Lewis et al. (2014) have documented the ‘hyper-precarity’ of asylum-seekers that make them especially vulnerable to being victims of trafficking. There exists a false analogy between trafficking and its link to migration, as immigration policy seeks to encourage measures to prevent certain forms of movement (O’Connell Davidson 2017). The ‘problem’ of undocumented migration has been used to justify the extreme controls States implement to prevent immigration. This results in the State justifying the removal of victims of trafficking from the country, under the guise of migration policy (O’Connell Davidson 2017). These interventions do not deal with the underlying motivations and environment which facilitates trafficking and exploitation but increases the control on migrant and sex workers’ lives (Lammasniemi 2017).
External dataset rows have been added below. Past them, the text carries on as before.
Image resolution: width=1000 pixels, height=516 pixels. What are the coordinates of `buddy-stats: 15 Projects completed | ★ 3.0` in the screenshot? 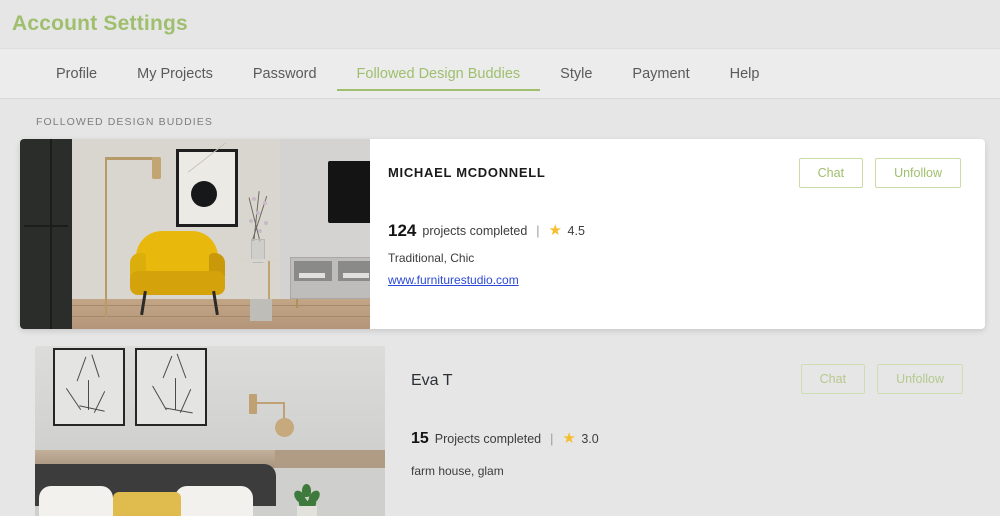 It's located at (505, 439).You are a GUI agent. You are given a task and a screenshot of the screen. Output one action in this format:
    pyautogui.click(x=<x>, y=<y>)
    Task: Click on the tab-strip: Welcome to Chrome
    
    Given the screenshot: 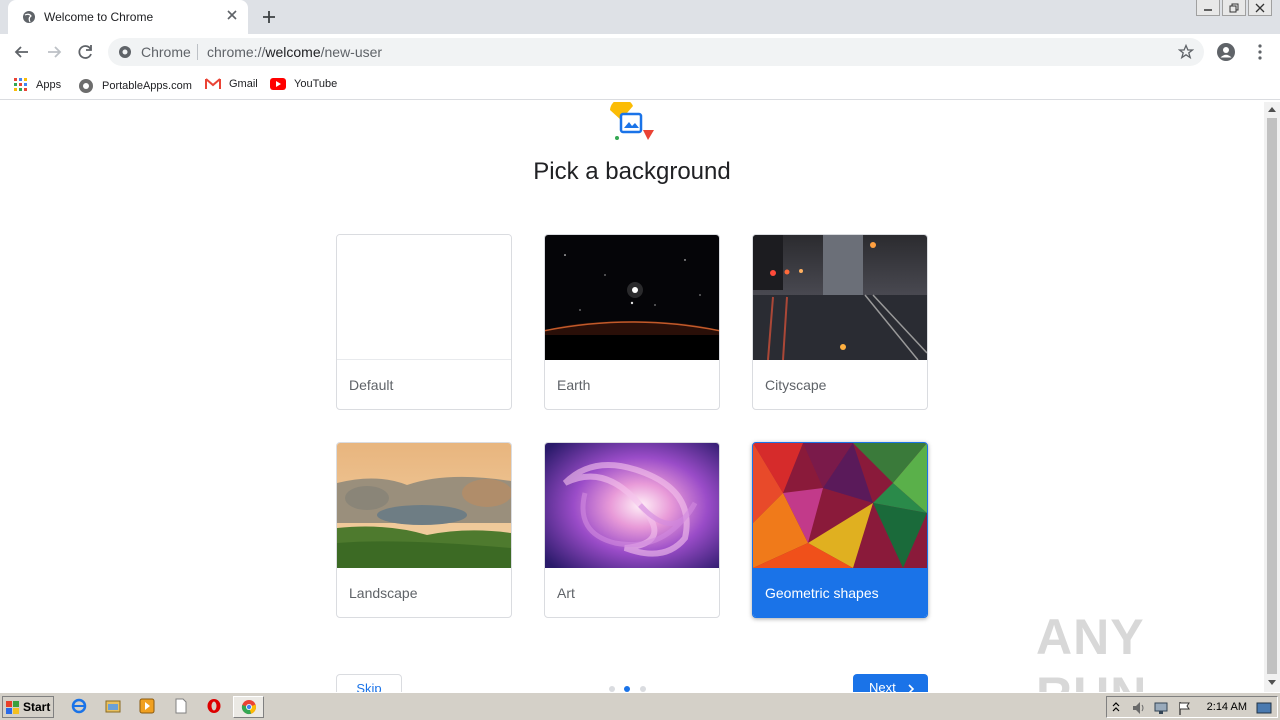 What is the action you would take?
    pyautogui.click(x=640, y=17)
    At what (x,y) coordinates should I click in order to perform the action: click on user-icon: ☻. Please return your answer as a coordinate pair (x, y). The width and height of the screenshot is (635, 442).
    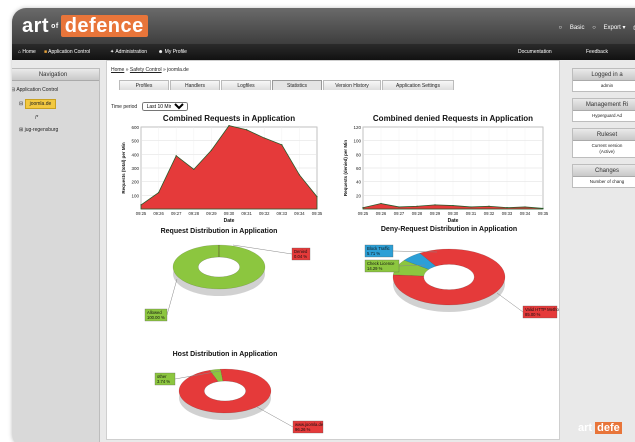
    Looking at the image, I should click on (161, 52).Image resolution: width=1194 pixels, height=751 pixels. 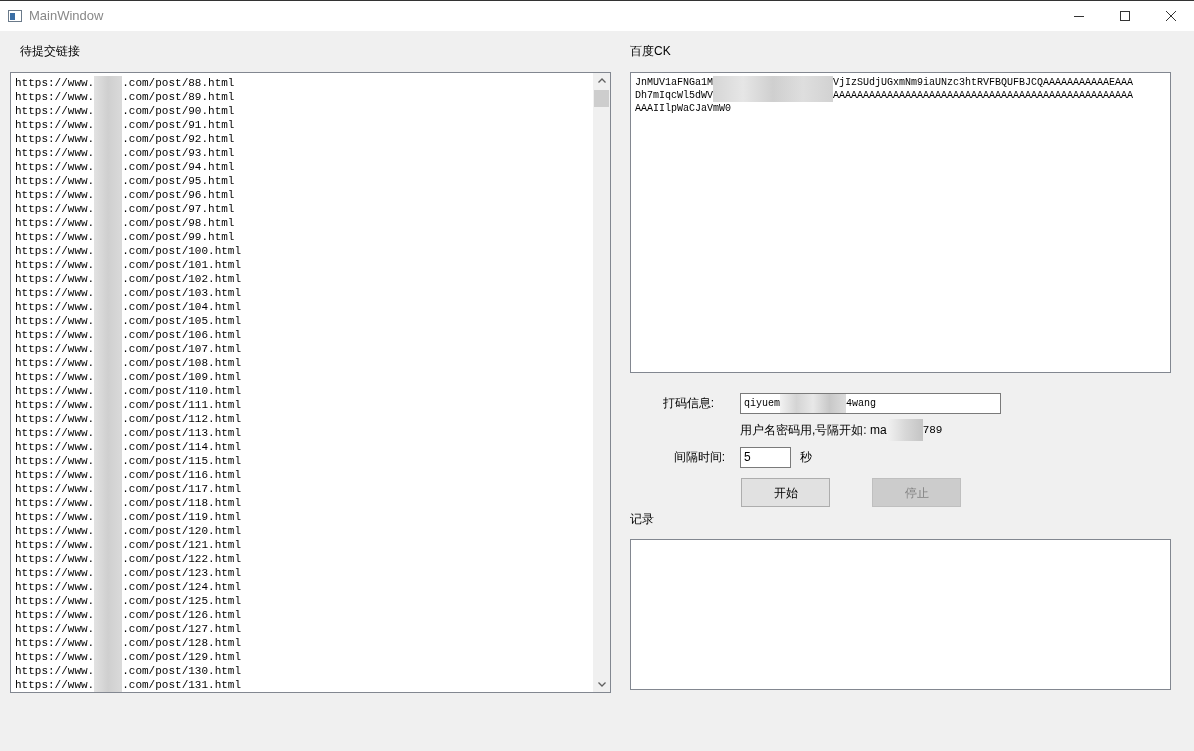 I want to click on link-text: .com/post/127.html, so click(x=182, y=629).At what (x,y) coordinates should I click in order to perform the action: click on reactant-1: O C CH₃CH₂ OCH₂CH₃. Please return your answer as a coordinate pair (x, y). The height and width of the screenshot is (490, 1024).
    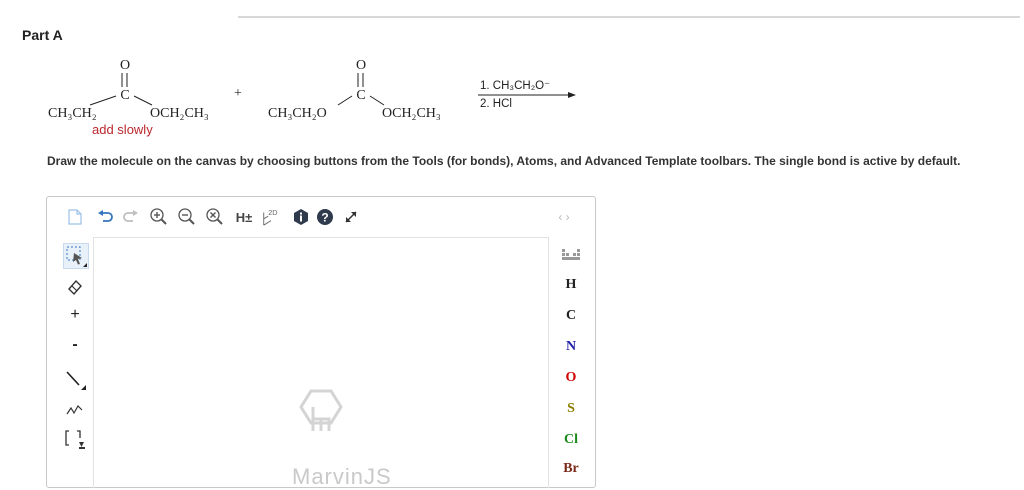
    Looking at the image, I should click on (128, 90).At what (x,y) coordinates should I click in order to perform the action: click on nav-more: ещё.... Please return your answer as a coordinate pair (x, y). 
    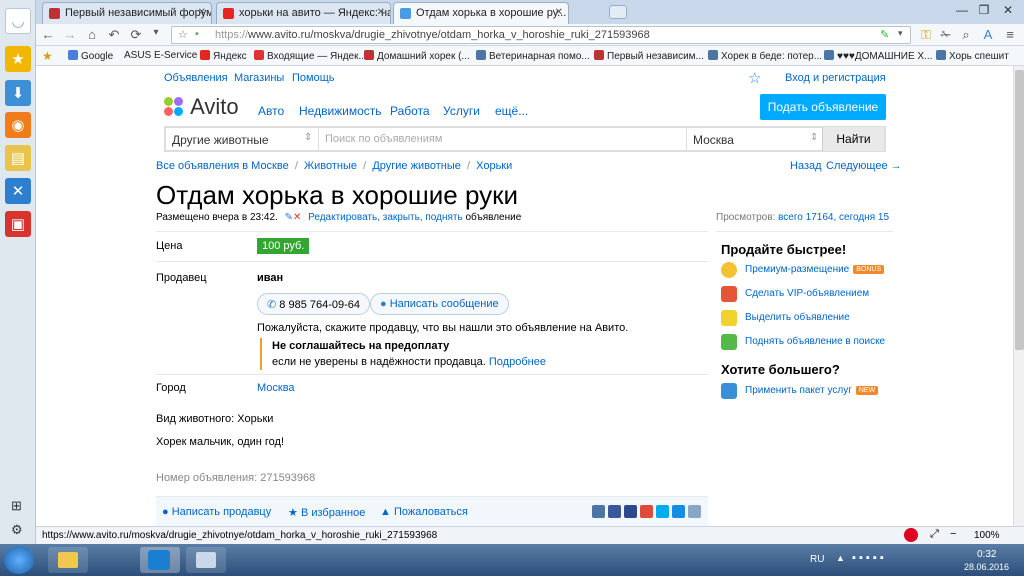
    Looking at the image, I should click on (512, 111).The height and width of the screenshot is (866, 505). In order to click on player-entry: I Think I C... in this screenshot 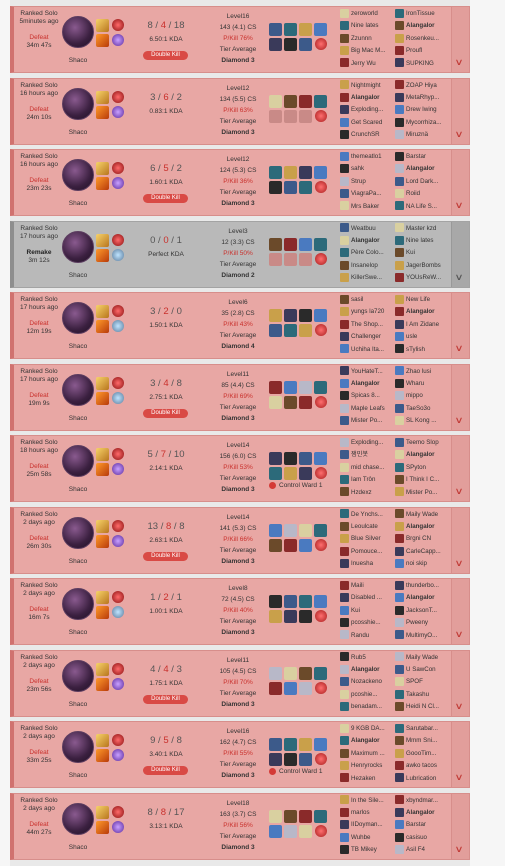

While this paper clearly presents evidence that supports the notion of an ecosystem of the supply of sexual services by OCGs, it is not without limitations. The analysis was based on only 35 interviews with law enforcement and a small number of ASWs who were clearly concerned about the integrity of their businesses and the processes of regulation soon to follow. Towards this study criticism can also be levelled regarding policing culture and our understanding of sex work as labour where it is consensual and therefore different from sexual exploitation, with some narratives suggesting a lack of distinction. Yet the guidance for police from the National Police Chief Council does distinguish the importance of safeguarding victims from those who voluntarily engage in sex work thus illustrating nuances in police narratives ‘beyond prostitution and vice’ (see Sanders et al. 2021). Of course, also missing from the sample are buyers of sex and members of OCGs. With this in mind future research might include these groups and also increase sample sizes (for example our sample only include five ASWs). However, these groups are incredibly difficult to engage.

It would also be prudent to consider what sorts of interventions could prove fruitful in disrupting ecosystems. Further to this, it is also evident that there might be different types of ecosystems that support sexual exploitation, involving a range of different types of actors across different geographical and virtual contexts. Thus, future research should uncover different constellations of these ecosystems and how they operate. Furthermore, our conceptualisation of the ecosystem is limited not only by its focus on the supply of sexual services in the UK context, but also by the absence of analysis in relation to the laundering of profits made via the enterprise, potentially another key part of the ecosystem (see Kleemans & Smit 2014). Indeed, while this paper makes a useful theoretical contribution by developing the notion of an ecosystem of sexual exploitation, it is open to refinement. With this in mind, we welcome further development and understanding to both disrupt and prevent sexual exploitation of vulnerable populations in future.